■ What is expected: Nothing in the records may be changed; reproduce all of them.

....

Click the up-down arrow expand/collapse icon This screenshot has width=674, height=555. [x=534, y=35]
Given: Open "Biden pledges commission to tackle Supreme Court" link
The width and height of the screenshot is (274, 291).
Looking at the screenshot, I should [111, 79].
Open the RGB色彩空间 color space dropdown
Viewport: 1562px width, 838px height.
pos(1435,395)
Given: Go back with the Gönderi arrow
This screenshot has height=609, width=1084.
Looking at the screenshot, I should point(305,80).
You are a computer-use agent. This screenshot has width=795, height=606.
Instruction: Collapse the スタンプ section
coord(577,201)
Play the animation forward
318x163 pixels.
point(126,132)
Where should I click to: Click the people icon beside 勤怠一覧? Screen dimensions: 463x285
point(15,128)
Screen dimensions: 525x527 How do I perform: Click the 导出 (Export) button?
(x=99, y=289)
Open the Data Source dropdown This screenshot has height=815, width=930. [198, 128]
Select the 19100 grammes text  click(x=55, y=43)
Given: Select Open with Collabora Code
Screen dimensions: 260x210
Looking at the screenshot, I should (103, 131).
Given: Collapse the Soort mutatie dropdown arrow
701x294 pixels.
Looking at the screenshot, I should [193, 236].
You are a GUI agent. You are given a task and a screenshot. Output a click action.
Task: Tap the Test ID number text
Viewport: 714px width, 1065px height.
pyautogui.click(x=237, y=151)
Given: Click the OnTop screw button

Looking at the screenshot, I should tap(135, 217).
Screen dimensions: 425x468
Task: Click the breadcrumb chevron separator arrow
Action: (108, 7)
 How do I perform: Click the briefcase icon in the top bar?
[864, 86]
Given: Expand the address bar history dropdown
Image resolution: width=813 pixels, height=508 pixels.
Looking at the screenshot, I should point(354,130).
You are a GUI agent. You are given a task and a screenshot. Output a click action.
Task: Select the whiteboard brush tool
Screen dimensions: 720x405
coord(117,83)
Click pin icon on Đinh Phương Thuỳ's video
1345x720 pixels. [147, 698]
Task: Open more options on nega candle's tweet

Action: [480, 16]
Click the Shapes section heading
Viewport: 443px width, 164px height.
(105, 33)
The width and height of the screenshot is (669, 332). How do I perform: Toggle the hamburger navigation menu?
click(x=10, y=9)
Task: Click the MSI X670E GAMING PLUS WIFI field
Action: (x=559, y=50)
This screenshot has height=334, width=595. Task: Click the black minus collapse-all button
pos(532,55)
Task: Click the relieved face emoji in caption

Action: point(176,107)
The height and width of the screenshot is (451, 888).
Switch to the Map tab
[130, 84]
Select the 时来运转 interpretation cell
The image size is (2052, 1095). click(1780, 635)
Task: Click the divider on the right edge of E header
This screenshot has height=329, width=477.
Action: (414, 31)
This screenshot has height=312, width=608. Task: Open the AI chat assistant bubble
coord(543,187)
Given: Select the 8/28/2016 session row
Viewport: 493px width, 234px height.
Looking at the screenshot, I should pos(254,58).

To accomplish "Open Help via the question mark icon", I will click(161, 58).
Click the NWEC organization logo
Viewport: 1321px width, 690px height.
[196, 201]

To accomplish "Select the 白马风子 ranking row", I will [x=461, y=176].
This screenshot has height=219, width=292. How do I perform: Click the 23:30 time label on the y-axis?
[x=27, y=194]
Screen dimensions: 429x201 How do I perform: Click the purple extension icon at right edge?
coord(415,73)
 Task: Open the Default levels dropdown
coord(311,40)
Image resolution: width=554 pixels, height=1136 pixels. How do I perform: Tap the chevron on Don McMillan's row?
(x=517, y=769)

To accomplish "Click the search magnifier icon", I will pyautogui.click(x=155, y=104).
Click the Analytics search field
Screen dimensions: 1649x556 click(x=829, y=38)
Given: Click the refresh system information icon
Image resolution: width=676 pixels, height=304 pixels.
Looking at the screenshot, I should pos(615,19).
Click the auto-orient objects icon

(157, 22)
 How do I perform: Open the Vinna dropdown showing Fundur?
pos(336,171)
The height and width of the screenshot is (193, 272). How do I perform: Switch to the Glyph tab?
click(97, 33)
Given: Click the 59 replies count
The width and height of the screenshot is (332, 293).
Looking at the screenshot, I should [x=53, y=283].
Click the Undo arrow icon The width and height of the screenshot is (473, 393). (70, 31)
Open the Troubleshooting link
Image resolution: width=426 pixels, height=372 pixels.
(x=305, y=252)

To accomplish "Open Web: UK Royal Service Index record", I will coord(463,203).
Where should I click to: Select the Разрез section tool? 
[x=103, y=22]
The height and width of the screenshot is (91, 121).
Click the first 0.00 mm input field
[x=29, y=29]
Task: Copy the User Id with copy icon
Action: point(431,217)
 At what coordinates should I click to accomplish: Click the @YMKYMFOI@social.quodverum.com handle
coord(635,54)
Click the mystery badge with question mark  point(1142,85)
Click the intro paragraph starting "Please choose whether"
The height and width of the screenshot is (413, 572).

....

■ Solution for this task:
Click the up-down arrow expand/collapse icon This screenshot has width=674, height=555. [x=534, y=35]
Given: Open "Biden pledges commission to tackle Supreme Court" link
The width and height of the screenshot is (274, 291).
Looking at the screenshot, I should [111, 79].
Open the RGB色彩空间 color space dropdown
Viewport: 1562px width, 838px height.
pos(1435,395)
Given: Go back with the Gönderi arrow
This screenshot has height=609, width=1084.
Looking at the screenshot, I should point(305,80).
You are a computer-use agent. This screenshot has width=795, height=606.
Instruction: Collapse the スタンプ section
coord(577,201)
Play the animation forward
318x163 pixels.
point(126,132)
Where should I click to: Click the people icon beside 勤怠一覧? Screen dimensions: 463x285
point(15,128)
Screen dimensions: 525x527 How do I perform: Click the 导出 (Export) button?
(x=99, y=289)
Open the Data Source dropdown This screenshot has height=815, width=930. [198, 128]
Select the 19100 grammes text  click(x=55, y=43)
Given: Select Open with Collabora Code
Screen dimensions: 260x210
Looking at the screenshot, I should (103, 131).
Given: Collapse the Soort mutatie dropdown arrow
701x294 pixels.
Looking at the screenshot, I should [193, 236].
You are a GUI agent. You are given a task and a screenshot. Output a click action.
Task: Tap the Test ID number text
Viewport: 714px width, 1065px height.
pyautogui.click(x=237, y=151)
Given: Click the OnTop screw button

Looking at the screenshot, I should tap(135, 217).
Screen dimensions: 425x468
Task: Click the breadcrumb chevron separator arrow
Action: (108, 7)
 How do I perform: Click the briefcase icon in the top bar?
[864, 86]
Given: Expand the address bar history dropdown
Image resolution: width=813 pixels, height=508 pixels.
Looking at the screenshot, I should point(354,130).
You are a GUI agent. You are given a task and a screenshot. Output a click action.
Task: Select the whiteboard brush tool
Screen dimensions: 720x405
coord(117,83)
Click pin icon on Đinh Phương Thuỳ's video
1345x720 pixels. [147, 698]
Task: Open more options on nega candle's tweet

Action: [480, 16]
Click the Shapes section heading
Viewport: 443px width, 164px height.
(105, 33)
The width and height of the screenshot is (669, 332). How do I perform: Toggle the hamburger navigation menu?
click(x=10, y=9)
Task: Click the MSI X670E GAMING PLUS WIFI field
Action: (x=559, y=50)
This screenshot has height=334, width=595. Task: Click the black minus collapse-all button
pos(532,55)
Task: Click the relieved face emoji in caption

Action: point(176,107)
The height and width of the screenshot is (451, 888).
Switch to the Map tab
[130, 84]
Select the 时来运转 interpretation cell
The image size is (2052, 1095). click(1780, 635)
Task: Click the divider on the right edge of E header
This screenshot has height=329, width=477.
Action: (414, 31)
This screenshot has height=312, width=608. Task: Open the AI chat assistant bubble
coord(543,187)
Given: Select the 8/28/2016 session row
Viewport: 493px width, 234px height.
Looking at the screenshot, I should pos(254,58).

To accomplish "Open Help via the question mark icon", I will click(161, 58).
Click the NWEC organization logo
Viewport: 1321px width, 690px height.
[196, 201]

To accomplish "Select the 白马风子 ranking row", I will [x=461, y=176].
This screenshot has height=219, width=292. How do I perform: Click the 23:30 time label on the y-axis?
[x=27, y=194]
Screen dimensions: 429x201 How do I perform: Click the purple extension icon at right edge?
coord(415,73)
 Task: Open the Default levels dropdown
coord(311,40)
Image resolution: width=554 pixels, height=1136 pixels. How do I perform: Tap the chevron on Don McMillan's row?
(x=517, y=769)

To accomplish "Click the search magnifier icon", I will pyautogui.click(x=155, y=104).
Click the Analytics search field
Screen dimensions: 1649x556 click(x=829, y=38)
Given: Click the refresh system information icon
Image resolution: width=676 pixels, height=304 pixels.
Looking at the screenshot, I should pos(615,19).
Click the auto-orient objects icon

(157, 22)
 How do I perform: Open the Vinna dropdown showing Fundur?
pos(336,171)
The height and width of the screenshot is (193, 272). How do I perform: Switch to the Glyph tab?
click(97, 33)
Given: Click the 59 replies count
The width and height of the screenshot is (332, 293).
Looking at the screenshot, I should [x=53, y=283].
Click the Undo arrow icon The width and height of the screenshot is (473, 393). (70, 31)
Open the Troubleshooting link
Image resolution: width=426 pixels, height=372 pixels.
(x=305, y=252)

To accomplish "Open Web: UK Royal Service Index record", I will coord(463,203).
Where should I click to: Select the Разрез section tool? 
[x=103, y=22]
The height and width of the screenshot is (91, 121).
Click the first 0.00 mm input field
[x=29, y=29]
Task: Copy the User Id with copy icon
Action: point(431,217)
 At what coordinates should I click to accomplish: Click the @YMKYMFOI@social.quodverum.com handle
coord(635,54)
Click the mystery badge with question mark  point(1142,85)
Click the intro paragraph starting "Please choose whether"
The height and width of the screenshot is (413, 572).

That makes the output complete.